McSally, the Republican Party nominee, leads her Democratic challenger, Sinema, 49 percent to 48 percent in the latest poll to come out on Arizona’s Senate election. McSally’s one-point lead places the contest well within the survey’s margin-of-error of 3.9 percent — indicating it’s anyone’s game in a state that is witnessing record voter turnout.

The survey — released by OH Predictive Insights and ABC15 Arizona — was conducted on Nov. 2-3 and reached out to 631 likely voters via cell phone and landline.

“Arizona is seeing a historic midterm election turnout and Democratic voters are defying past historic early voting trends,” Mike Noble, the chief pollster of OH Predictive Insights, said in a statement. “The race has tightened and it’s fitting that the winner will be decided based on who can best turn out out their voters on Election Day.”

“A Republican turnout operation will be crucial to combat Democratic excitement. While many more of the votes for Sinema are already cast and guaranteed, McSally needs to pin her votes down and solidify them,” read an analysis from OH Predictive Insights.

The research company found that 88 percent of Sinema’s voters have already gone to the polls, whereas only 70 percent of McSally’s supporters have done the same. (RELATED: Martha McSally Is Trailing In Latest Arizona Senate Poll)

The survey is a sharp turnaround since ABC15/OHPI’s last survey released on Nov. 1, which found McSally leading Sinema by seven points, 52 percent to 45 percent.

President Trump Holds Rally In Mesa, Arizona

MESA, AZ – OCTOBER 19: U.S. Senate candidate Martha McSally, R-Ariz, speaks during a rally for President Donald Trump at the International Air Response facility on October 19, 2018 in Mesa, Arizona. (Photo by Ralph Freso/Getty Images)

Several factors have shaped the neck-and-neck contest.
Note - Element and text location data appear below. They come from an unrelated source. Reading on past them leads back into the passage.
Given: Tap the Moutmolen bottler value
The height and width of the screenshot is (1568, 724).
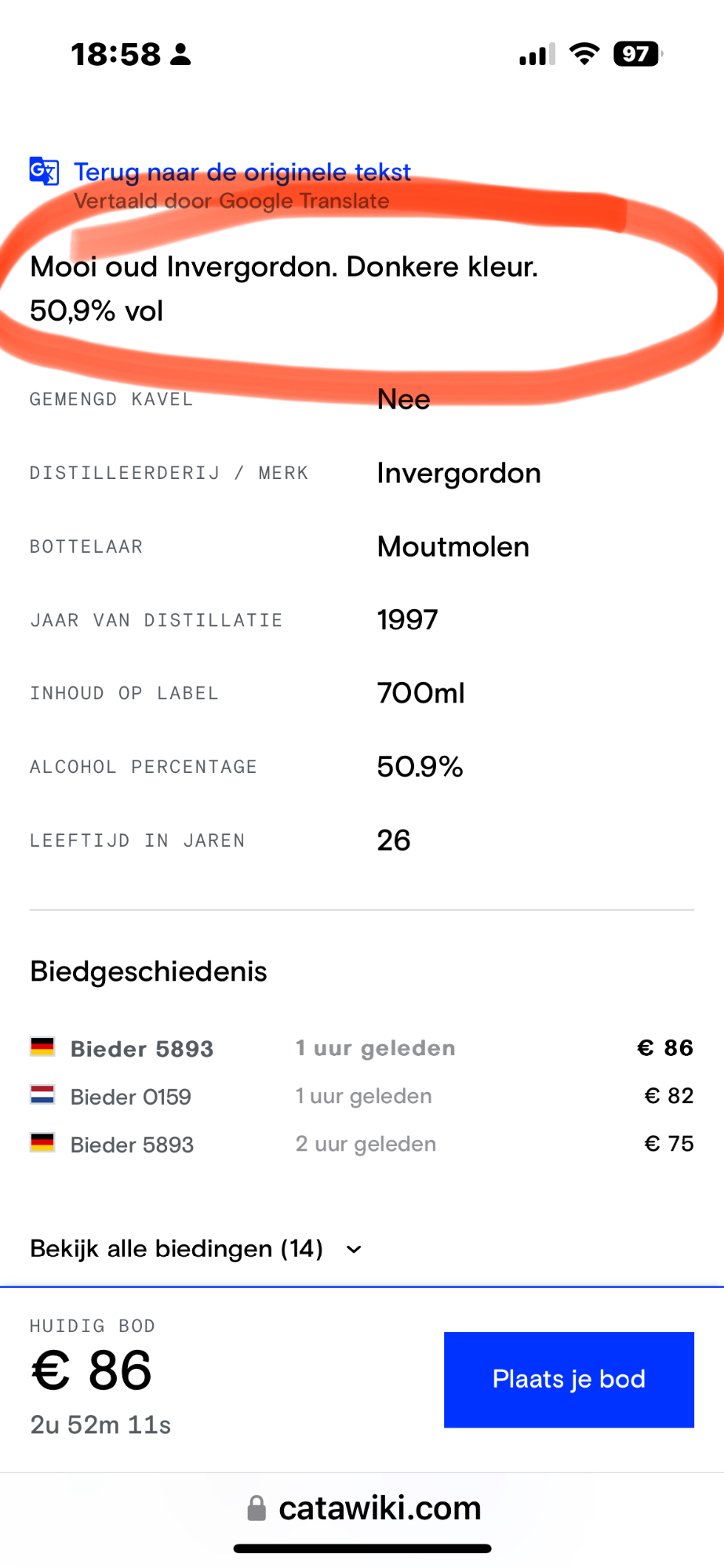Looking at the screenshot, I should pos(453,546).
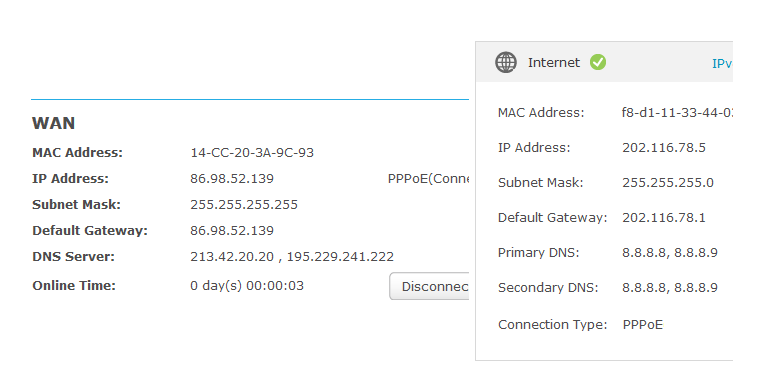Click the subnet mask 255.255.255.0 value
This screenshot has height=368, width=757.
668,183
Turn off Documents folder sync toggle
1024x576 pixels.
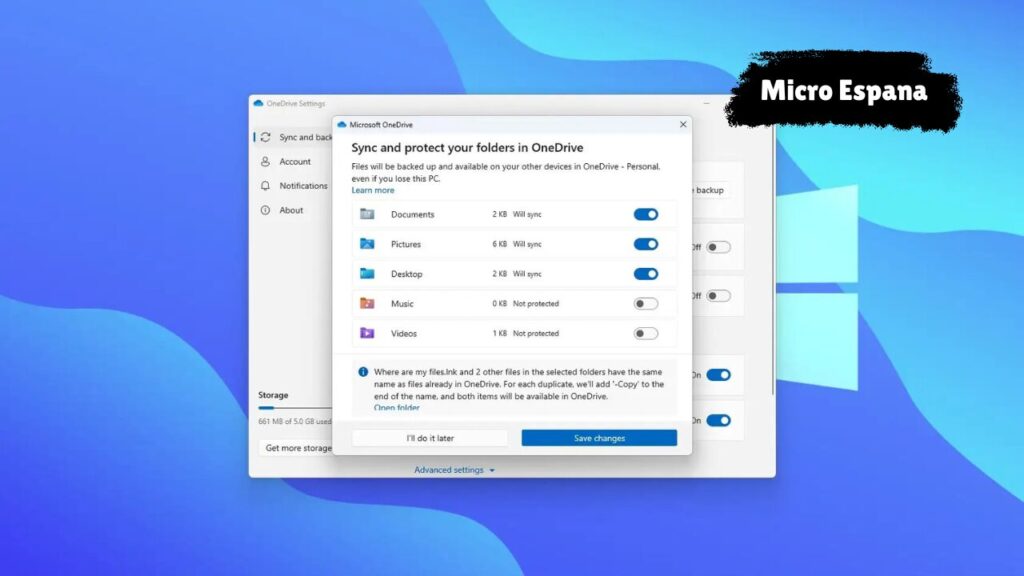646,214
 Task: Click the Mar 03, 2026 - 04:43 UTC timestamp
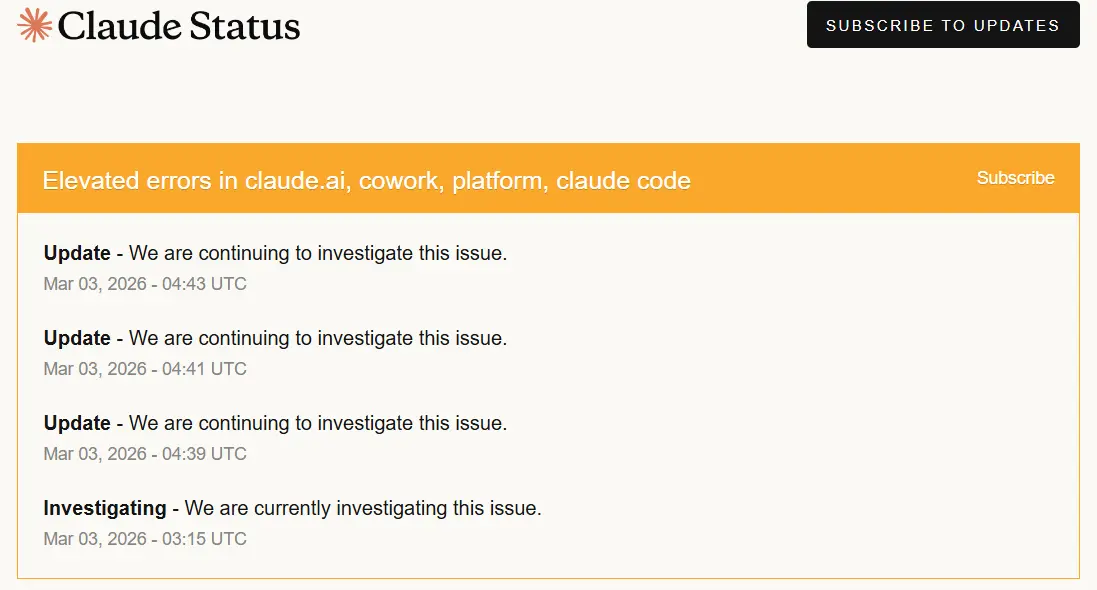coord(145,284)
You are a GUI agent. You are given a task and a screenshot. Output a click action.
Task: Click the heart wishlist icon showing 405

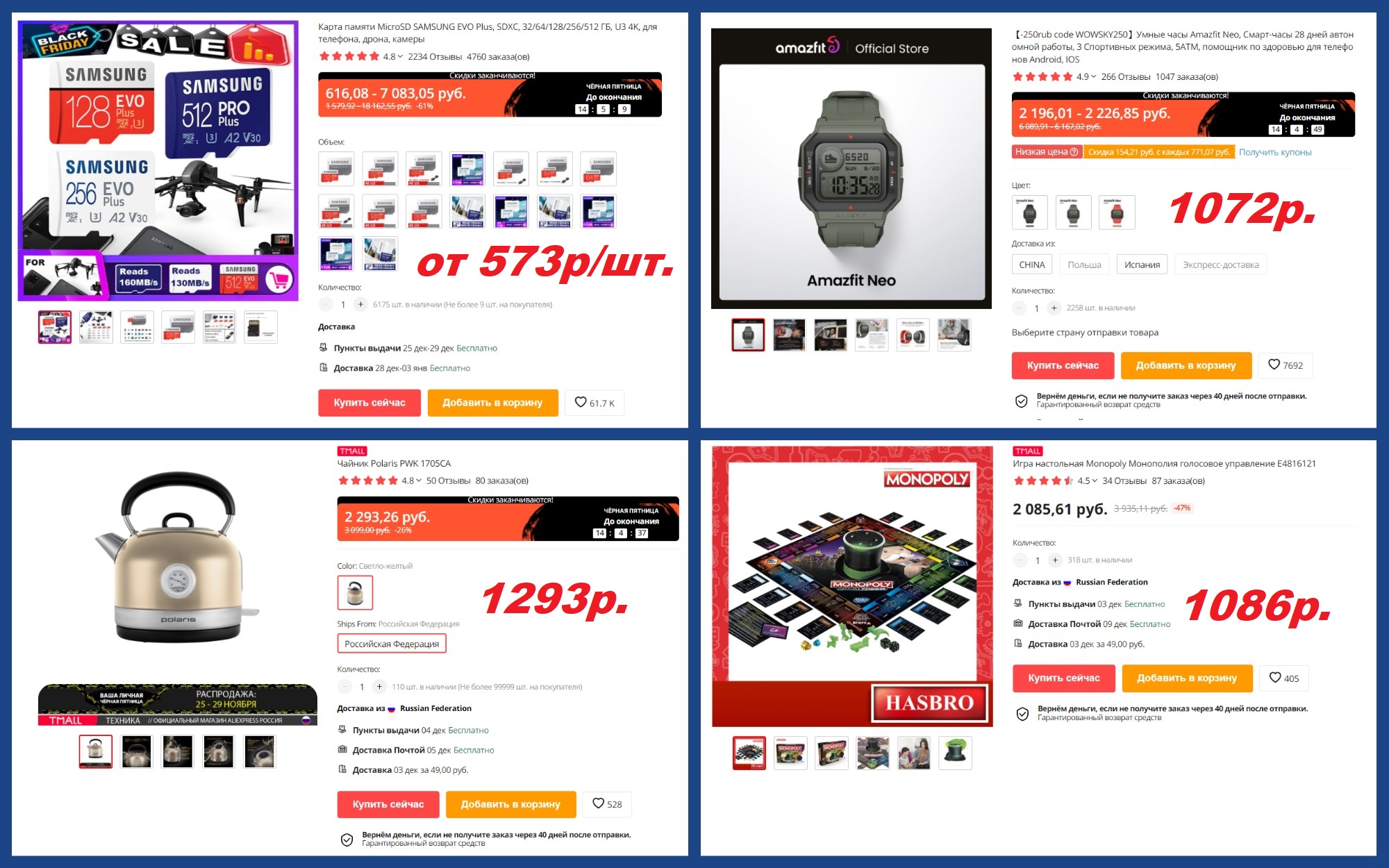click(x=1275, y=678)
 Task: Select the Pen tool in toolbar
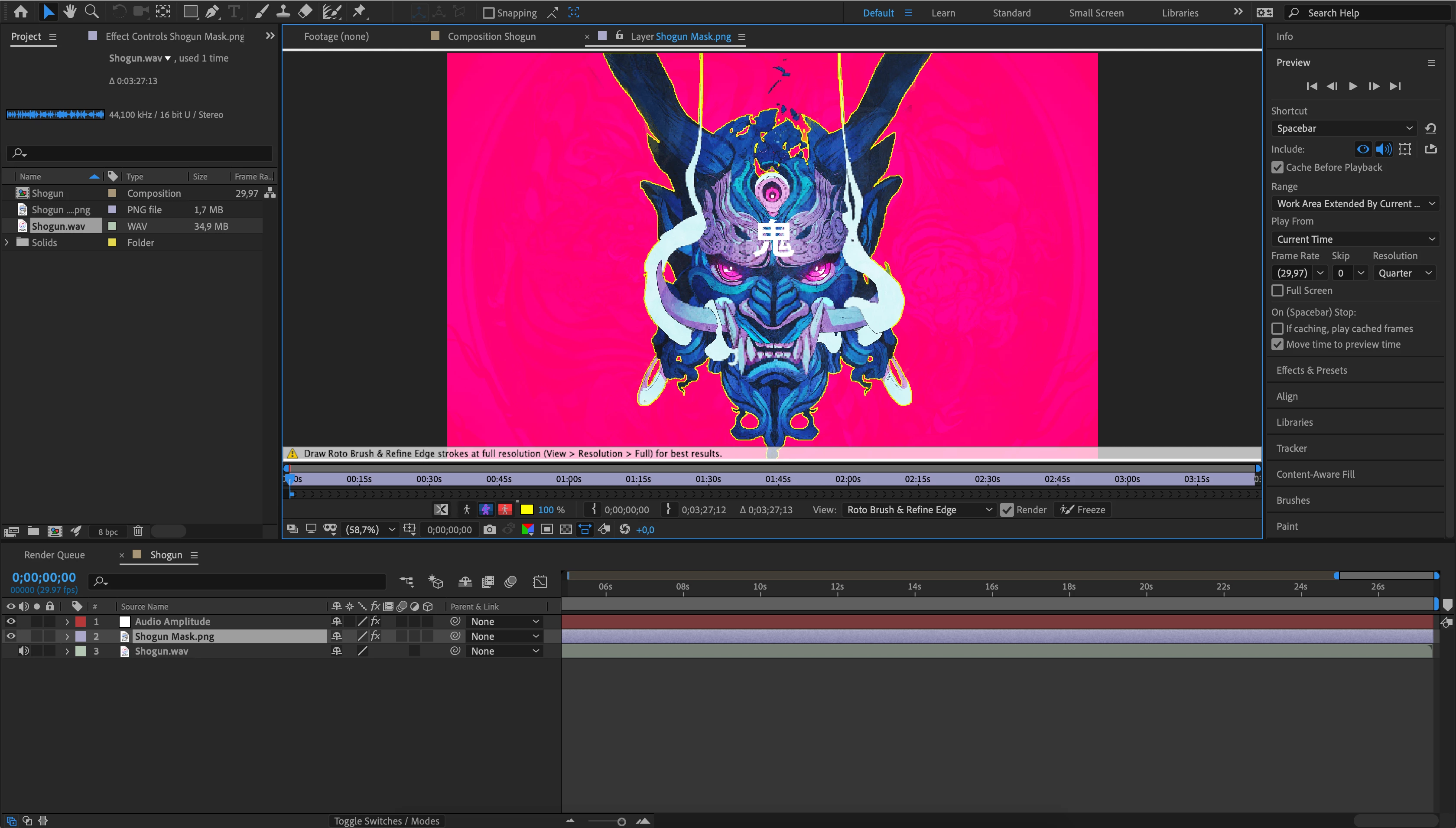[x=212, y=12]
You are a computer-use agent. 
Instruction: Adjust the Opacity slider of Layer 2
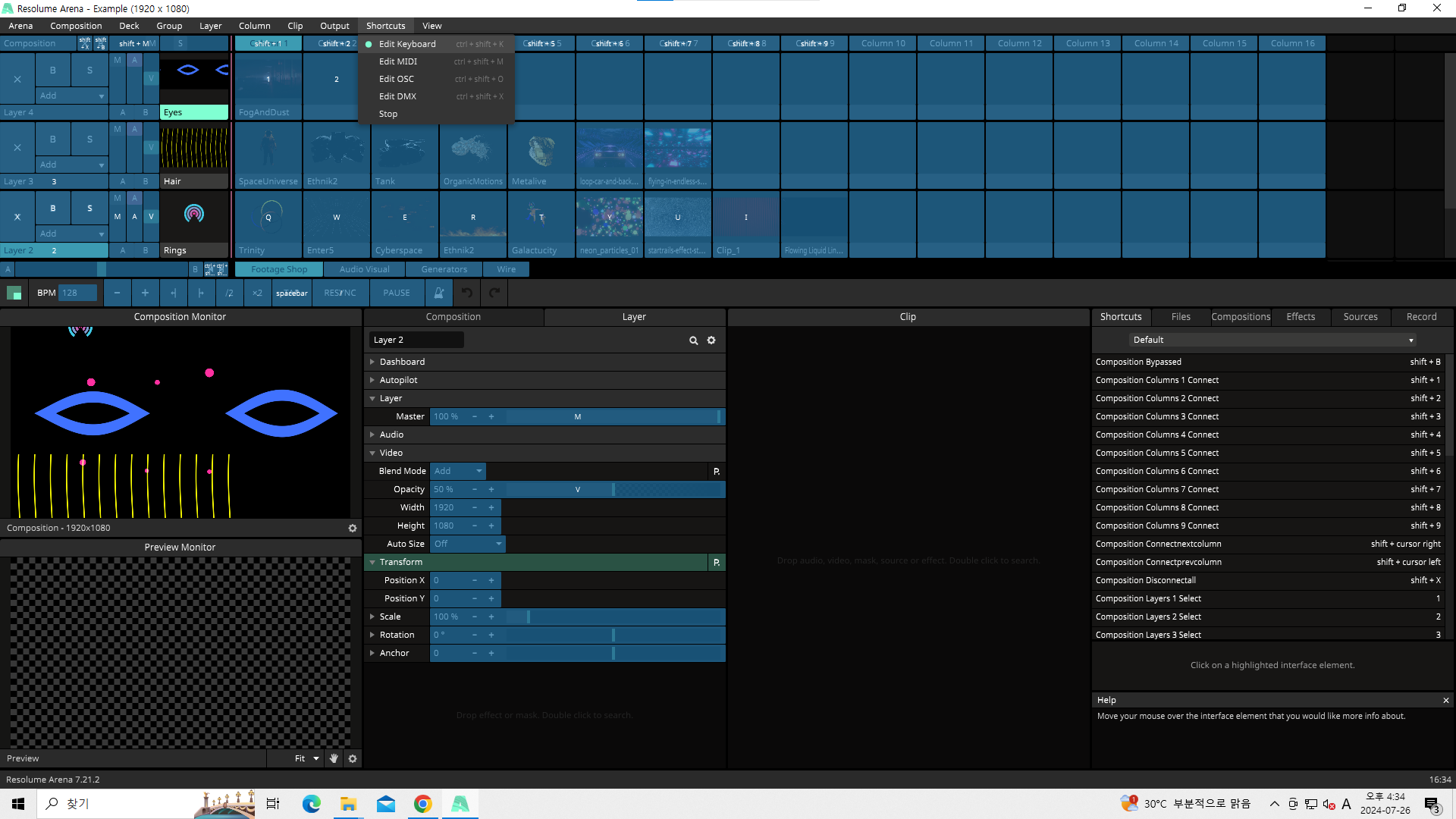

Numerous instances of Sinema’s anti-war, extreme past have come back to haunt her in the waning days of the election. For instance, she said in a 2003 radio interview that she didn’t care if Americans wished to join the Taliban — a line she has stumbled to answer. She has also had to face negative headlines when it was revealed she was previously a part of an anti-war group that depicted American soldiers as skeletons.

The Democratic congresswoman, however, was helped with the exit of Green Party candidate Angela Green five days before the election. Green — who said Sinema’s views are very similar to her own —  immediately endorsed Sinema after dropping out.

The Real Clear Politics average of the latest polls shows Sinema with an aggregate lead of 1.2 percent. Real Clear Politics and the Cook Political Report rate the race as a “tossup,” whereas Inside Elections gives it a “tilt Democratic” rating.